The case of global warming or climate change in the 2006 elections is no different, as revealed in the remark attributed to Sen. Joe Lieberman, Connecticut independent, that “the politics of global warming has changed and a new consensus for action is emerging” (“Senators sound alarm on climate,” Page 1, Wednesday). 

Indeed, each of the numerous presidential hopefuls who spoke at Tuesday's Senate hearing trumpeted that it is clear now that we must “do something.” Yet, what is actually clear is that no such consensus or mandate is found in the 2006 election results, with Democrats actually having downplayed talk of such legislation during the campaign. Further, this first in a series of grandstanding hearings proves that the public is not yet onboard with proposals to charge them a lot for absolutely no environmental benefit, which is to say that by “doing something,” upon scrutiny, these senators really mean, instead, to do a very expensive nothing. 

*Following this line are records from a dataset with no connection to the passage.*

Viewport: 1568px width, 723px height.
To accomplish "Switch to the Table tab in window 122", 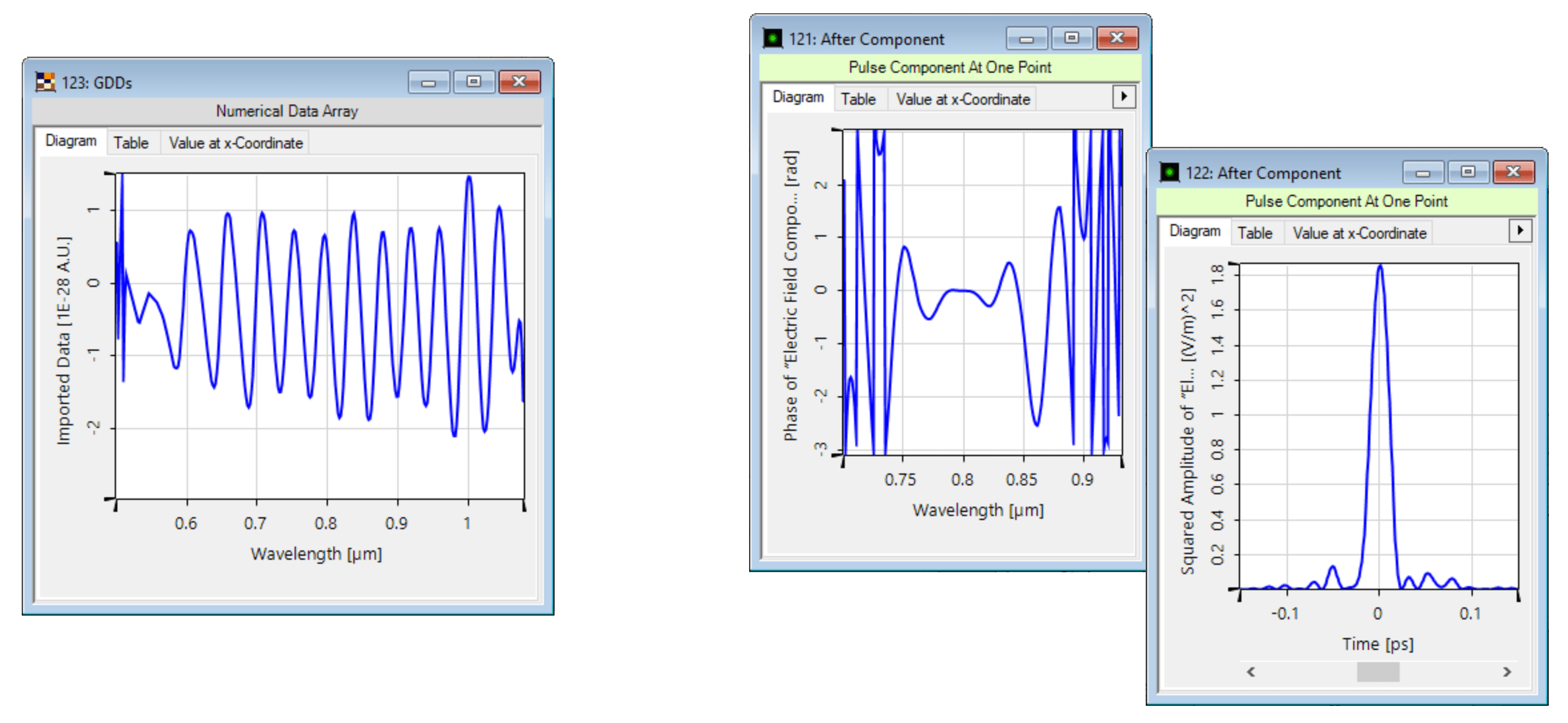I will point(1256,232).
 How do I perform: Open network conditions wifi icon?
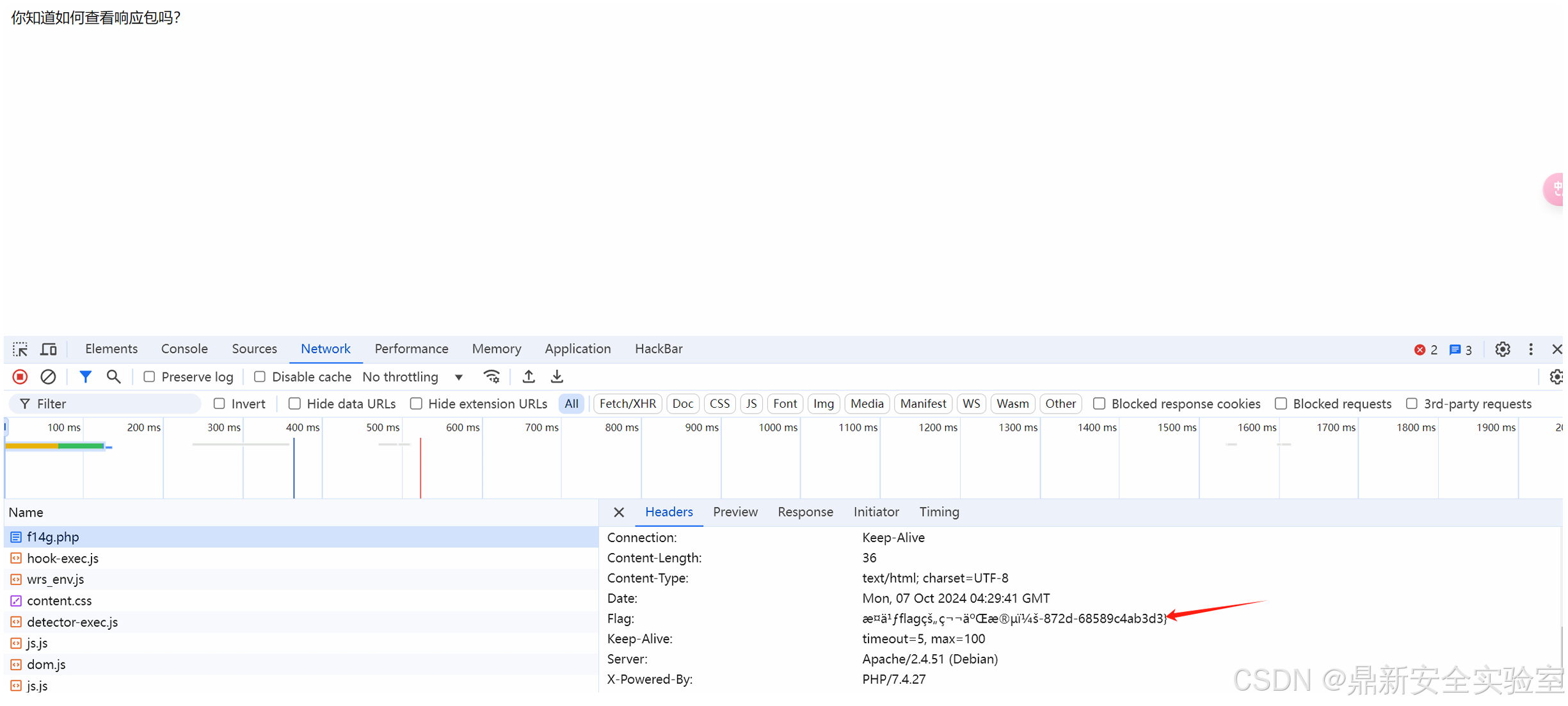point(491,377)

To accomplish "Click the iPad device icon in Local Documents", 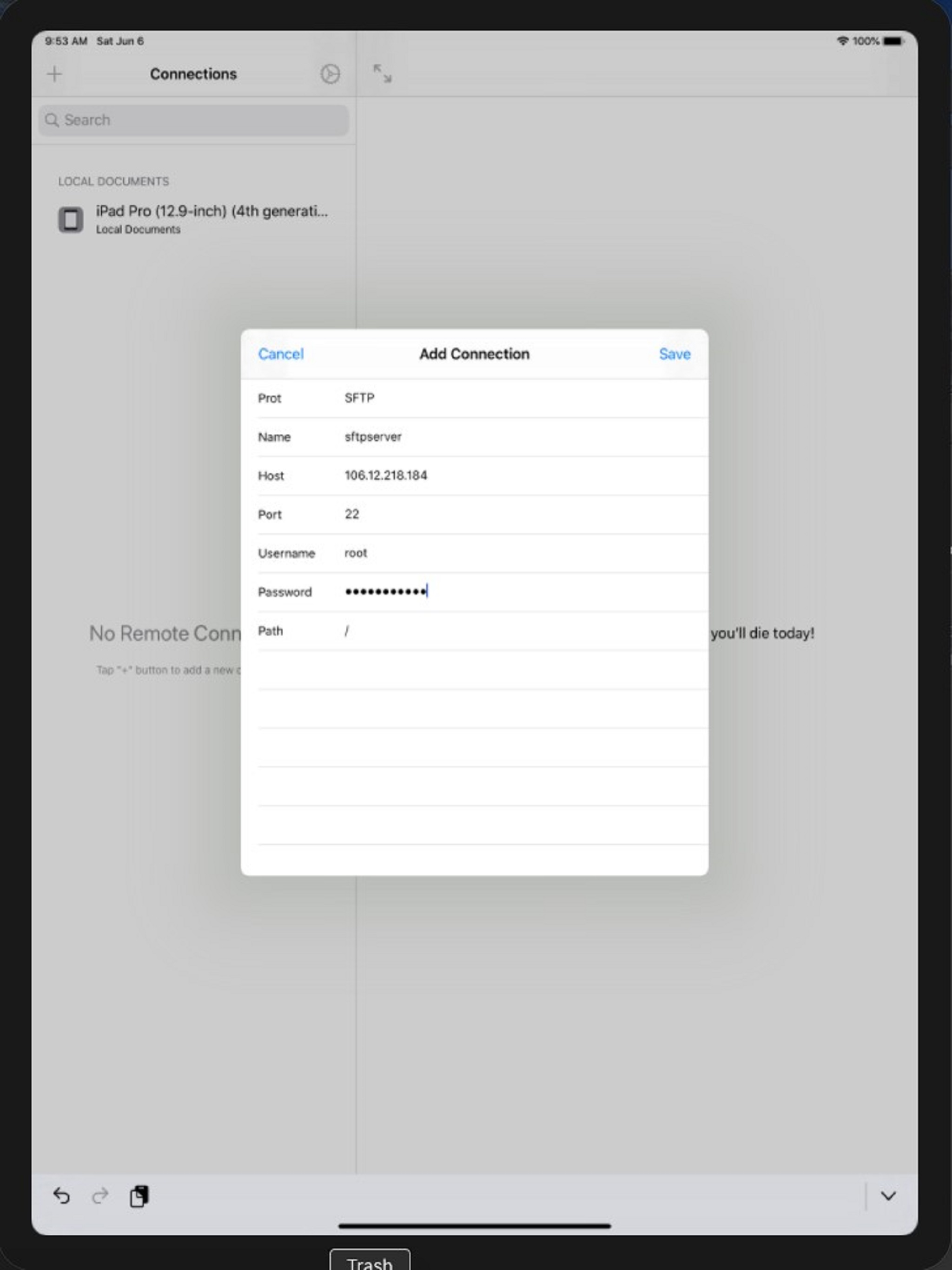I will (71, 219).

Consider the financial cost of the Iraq war, whose expense these same senators (and many others) decry, which equals 0.8 percent of our gross domestic product (GDP). The Clinton administration's Energy Information Administration projected that the Kyoto greenhouse gas reduction treaty would cost up to 4 percent of GDP annually, or five times the tab the Iraq war is running, and that assumed that only $2 gasoline was required to curb auto emissions. (Europe's experience to date, with $6 to $7 gas no less, proves that this was quite optimistic.) For what in return? Amid the green rhetoric it is important to recall that not one of these rationing schemes, as even their most breathless champions admit, would have any detectable influence upon climate under any scenario of assumptions. 

No, our presidential aspirants do not seek to “do something” that would impact the climate; they seek to do something to burnish their green credentials on an issue so laden with potential cheap virtue that is bound to play a significant role in the upcoming election. But it is incumbent upon the voters to remind each and every posturing candidate, and every elected official striking the global warming pose, that this presumably cheap virtue is not cost-free at all.